Another thing is that P-Akt seems to be really unstable. After Lysis in RIPA+phosphatase inh.+ protease inh. I collected the supernatant and did a bradford assay = directly after that I mixed the supernatant with Laemlli. It doesn't like to be freezed. I also used 6X Laemlli so you might try to increase your SDS concentration if you have a lot of protein. I kept this in the fridge and loaded gels the next day.
I got a much better transfer of Akt with wet-transfer than with semi-dry transfer. And never color your membrane with ponceau, it distroyed my akt totally. Use a prestained marker instead.
Maybe you do all this already but I thought I would share my tricks as I know how frustrating P-AKT can be!
Good luck

Hi mickihiiri,

I have still not solved the problem :-) every week seems to be giving me different results. the answers to ur questions:

I use TTBS and I use fresh sample every time. I do not reuse samples for P-akt. I use milk since it says milk in their brochure...T-akt has never been a problem. I use a wet transfer system and never stain my membrane with ponceau or anything...

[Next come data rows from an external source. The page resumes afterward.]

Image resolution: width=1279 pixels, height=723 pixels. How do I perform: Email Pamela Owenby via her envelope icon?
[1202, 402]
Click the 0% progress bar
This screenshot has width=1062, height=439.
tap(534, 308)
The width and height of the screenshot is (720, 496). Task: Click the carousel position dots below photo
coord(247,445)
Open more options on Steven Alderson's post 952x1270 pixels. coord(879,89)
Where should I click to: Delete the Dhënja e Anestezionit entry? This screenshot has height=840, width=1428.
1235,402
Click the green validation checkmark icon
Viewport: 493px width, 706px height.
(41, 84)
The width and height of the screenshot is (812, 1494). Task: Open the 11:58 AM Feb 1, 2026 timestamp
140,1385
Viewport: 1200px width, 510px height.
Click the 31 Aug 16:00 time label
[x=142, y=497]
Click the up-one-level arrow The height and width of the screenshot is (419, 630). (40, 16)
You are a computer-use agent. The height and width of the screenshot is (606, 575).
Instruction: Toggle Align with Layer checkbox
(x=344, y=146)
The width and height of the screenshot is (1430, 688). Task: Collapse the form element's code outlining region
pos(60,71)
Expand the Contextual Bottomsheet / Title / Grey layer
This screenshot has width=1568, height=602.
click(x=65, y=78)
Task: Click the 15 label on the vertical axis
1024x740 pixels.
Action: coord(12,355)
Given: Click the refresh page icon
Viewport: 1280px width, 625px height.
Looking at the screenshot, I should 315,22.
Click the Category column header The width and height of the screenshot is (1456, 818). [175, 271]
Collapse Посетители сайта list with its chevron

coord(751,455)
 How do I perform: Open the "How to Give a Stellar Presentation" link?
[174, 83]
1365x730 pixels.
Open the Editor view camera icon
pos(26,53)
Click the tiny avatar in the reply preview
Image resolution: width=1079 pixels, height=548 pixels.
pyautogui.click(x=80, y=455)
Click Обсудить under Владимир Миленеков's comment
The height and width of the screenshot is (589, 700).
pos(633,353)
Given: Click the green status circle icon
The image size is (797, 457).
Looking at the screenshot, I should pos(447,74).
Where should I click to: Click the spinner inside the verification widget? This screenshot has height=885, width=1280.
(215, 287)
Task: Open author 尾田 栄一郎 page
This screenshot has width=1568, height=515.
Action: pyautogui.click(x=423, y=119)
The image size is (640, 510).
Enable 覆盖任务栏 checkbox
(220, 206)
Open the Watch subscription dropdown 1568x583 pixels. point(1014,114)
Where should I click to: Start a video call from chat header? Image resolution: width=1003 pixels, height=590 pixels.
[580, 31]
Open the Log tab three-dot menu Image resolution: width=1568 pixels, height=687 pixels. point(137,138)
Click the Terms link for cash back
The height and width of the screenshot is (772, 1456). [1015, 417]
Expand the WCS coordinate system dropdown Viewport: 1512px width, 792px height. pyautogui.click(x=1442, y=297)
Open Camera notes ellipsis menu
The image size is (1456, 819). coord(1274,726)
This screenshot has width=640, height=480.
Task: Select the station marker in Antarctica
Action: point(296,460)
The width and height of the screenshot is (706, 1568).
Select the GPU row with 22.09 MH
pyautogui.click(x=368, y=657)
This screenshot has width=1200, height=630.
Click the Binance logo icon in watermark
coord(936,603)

This interesting thing happened to me last week and I am still figuring it out. I would love to see what u think.

I ran a western last monday and I did not get any signal in that membrane. I ran some other sample on Tuesday and resused the antibody dilution (antibody+ milk) and I got wonderful bands on Wednesday within 5 mins of exposure. The only thing different in both the days were that I made fresh transfer buffer (yes It does not make any sense) on Tuesday. I reused the same antibody dilution 4 more times (i did not add any fresh antibody) and I got a signal on all the days.

Yesterday I ran another western and I decided to use a fresh antibody dilution and no I did not get any signal. The antibody was from the same batch and vial...The cells were same and everything else was the same. Transfer buffer was last weeks...I am not sure if this h as anything to do. Therefore, I am running another western today and I have made fresh transfer buffer today. lets see if this is the variable..... What do u think is going on???

Hello again!

Indeed it sounds very strange. Was it sample from the same cell batch on monday and tuesday?
I was never able to reuse my p-akt ab-solution it got so bad already the next day so at least youre lucky with that. But I never needed to expose for as long as 5 minutes after I had found the protocol that worked.

I didn't quite understand about the transfer solution though. What do you mean by fresh? Do you put methanol in it when you prepare it? The methanol should be added to the buffer the same day as you run the transfer and cooled down before use. Maybe you find me silly to ask but its just to be sure if the problem could just be there.

Is it so that you run other westerns as well? and have no problems? I suggest that you run a positive control in your western (if you can find insulin for example to treat the cells with, that should give you a huge amount of p-akt). That way you will know if there is a problem with the samples or the westerns. But I highly suspect that there is something in the western protocol that the p-akt do not like, or maybe in the lysis. When you say you got no bands, did you check if you had total akt bands anyway? How long do you transfer? I transfered at 400mA for 2 hours.

I will work with another protein now and I actually just e-mail cell signaling to ask what they suggest for that particular one. Maybe you could do the same to your company?

I run tissue samples to find p-akt so I lysed with RIPA buffert (50 mM Tris-HCl pH 7.4, 150 mM NaCl, 1% NP-40, 0,25% Na-deoxycholate) . I added Mini Complete Protease Inhibitor and 1 mM NaF and 1 mM NaVO just before use. I guess you have activated your NaVO as required. I homogenised with a needle, left it on ice for 30 min for dissolvation and centrifuge in +4C for 45 min. I added 6X Laemlli buffer 1:1. It might be useful to have a higher concentration SDS if you have a high amount of proteins. I loaded 30 microgram protein to the wells.

I have no idea if this helps you at all, but I hope you will resolve this problem soon.